E il passaggio da Bologna a Rimini, invece, come è stato?
“La Città è stata molto accogliente. Qui si vive benissimo. Sicuramente Rimini è più a misura di famiglia. Ci si muove bene anche in bicicletta. È stato difficile trasferirsi per mia figlia che era in quarta elementare e aveva una fittissima rete amicale, ma l’ha subito ricostruita anche qui, tenendo gli amici a Bologna. E poi mi piace il mare e ho trovato delle persone qui in reparto fantastiche”.
Chi è Gina Ancora quando esce dall’ospedale?
“(ride) Se mi sta chiedendo gli hobby, ogni tanto ci provo, ma poi rimangono lì! Se fossi riuscita a coltivare i tanti interessi che ho avuto, adesso sarei una subacquea, avrei fatto vela, avrei tantissimi brevetti! E poi quando sono a casa sono con la mia famiglia, mi piace moltissimo leggere. Con mia figlia amiamo leggere i grandi classici come Emily Dickinson e Ungaretti”.
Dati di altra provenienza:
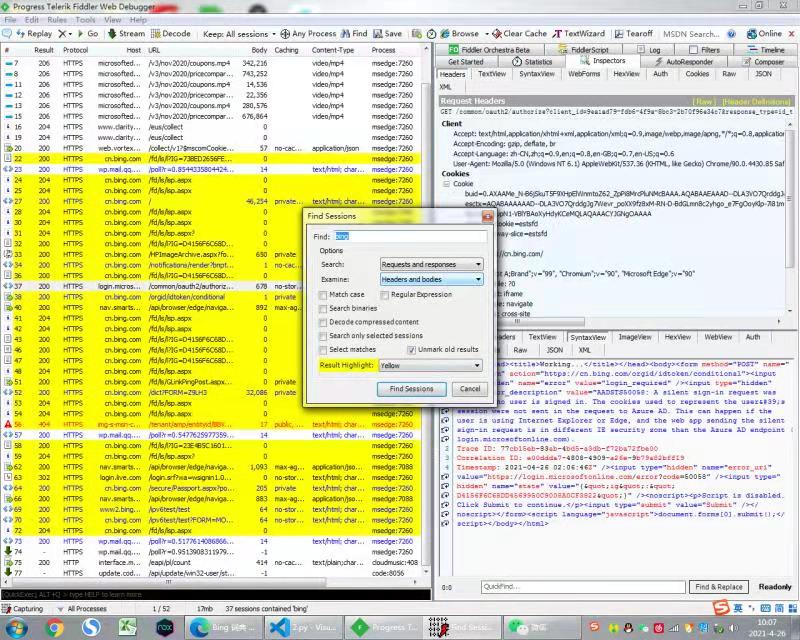Screen dimensions: 800x640
Task: Open the Search scope dropdown
Action: coord(431,264)
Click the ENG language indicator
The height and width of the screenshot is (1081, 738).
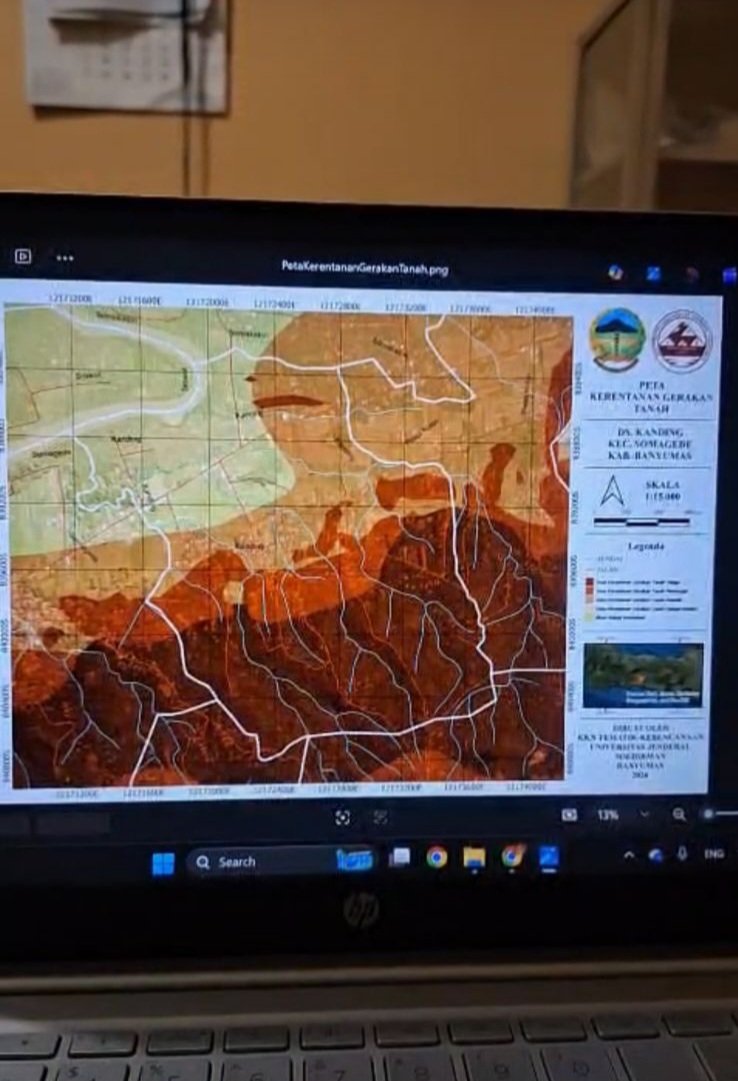click(x=714, y=854)
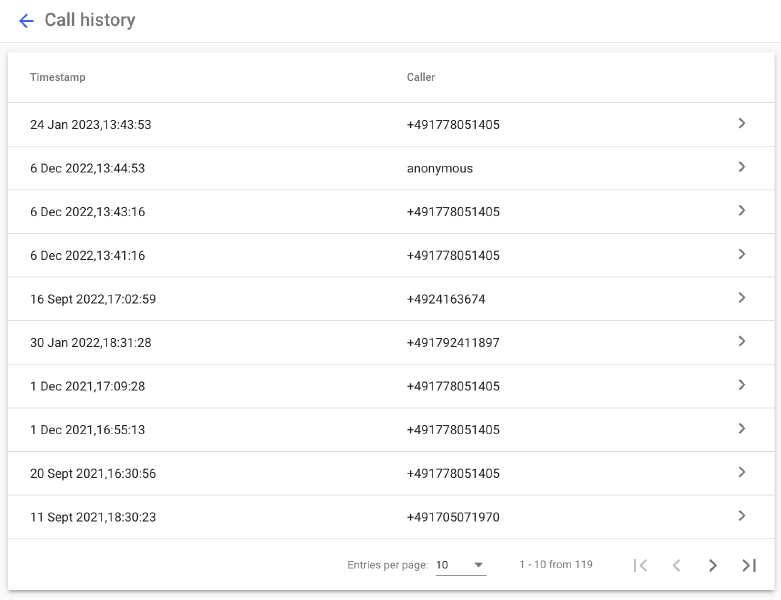Click chevron for 16 Sept 2022 call
This screenshot has width=781, height=600.
(x=741, y=298)
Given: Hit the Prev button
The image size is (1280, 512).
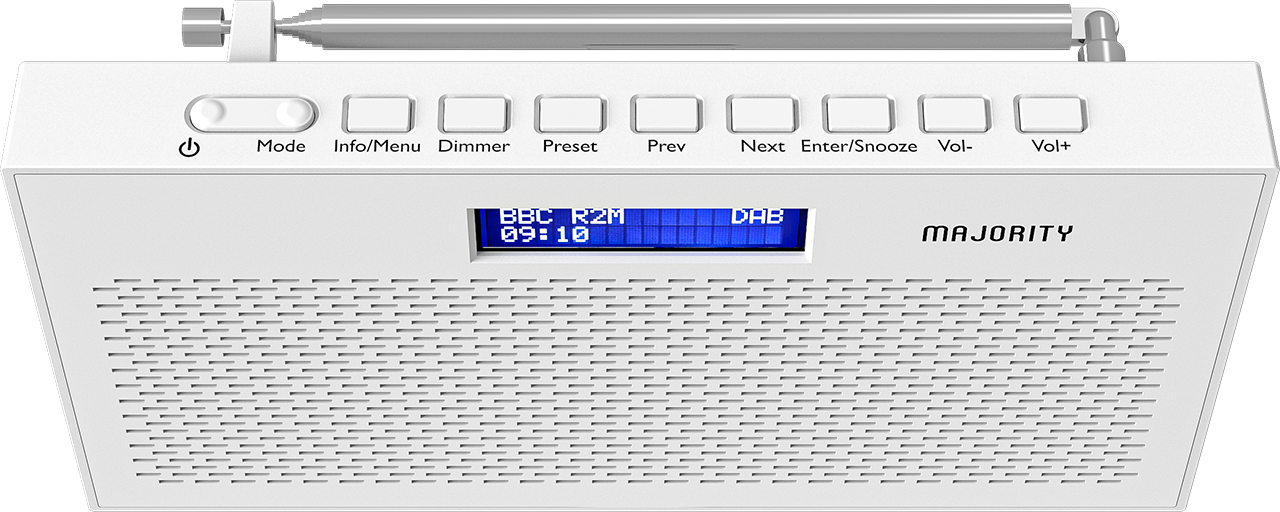Looking at the screenshot, I should click(x=666, y=114).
Sua figlia seguirà il suo percorso?
“Oggi studia al liceo linguistico. Ha sempre detto: «Mamma, guarda, chiedimi tutto, ma non di fare il medico. Tu sei sempre lì con quelle diapositive!». Poi, però, quando doveva scegliere la lingua straniera per il liceo, mi ha chiesto quale fosse più utile per Medicina, aggiungendo: «perché, sai mamma, vorrei tanto seguire le tue orme»”.
Neonatologia?
“No, sempre qualcosa a contatto con i bambini, ma più a livello psicologico. È ancora presto ma sembra che qualcosa ci sia…”.
Il gene dovrebbe esserci.
“Più che il gene, spero tanto di averle trasmesso la passione per gli altri. Il mondo va avanti per gli appassionati. In qualsiasi lavoro. Basta una risposta data in un modo piuttosto che in un altro, che può cambiare la vita di chi ti sta di fronte che a sua volta cambia un altro, e così via. Abbiamo la responsabilità di essere gentili, appassionati, attenti. Poi non sempre ci riusciamo. E non tutti hanno gli stessi strumenti perché in parte dai anche quello che hai ricevuto. Ma se hai ricevuto, un po’ bisogna anche ridare indietro”.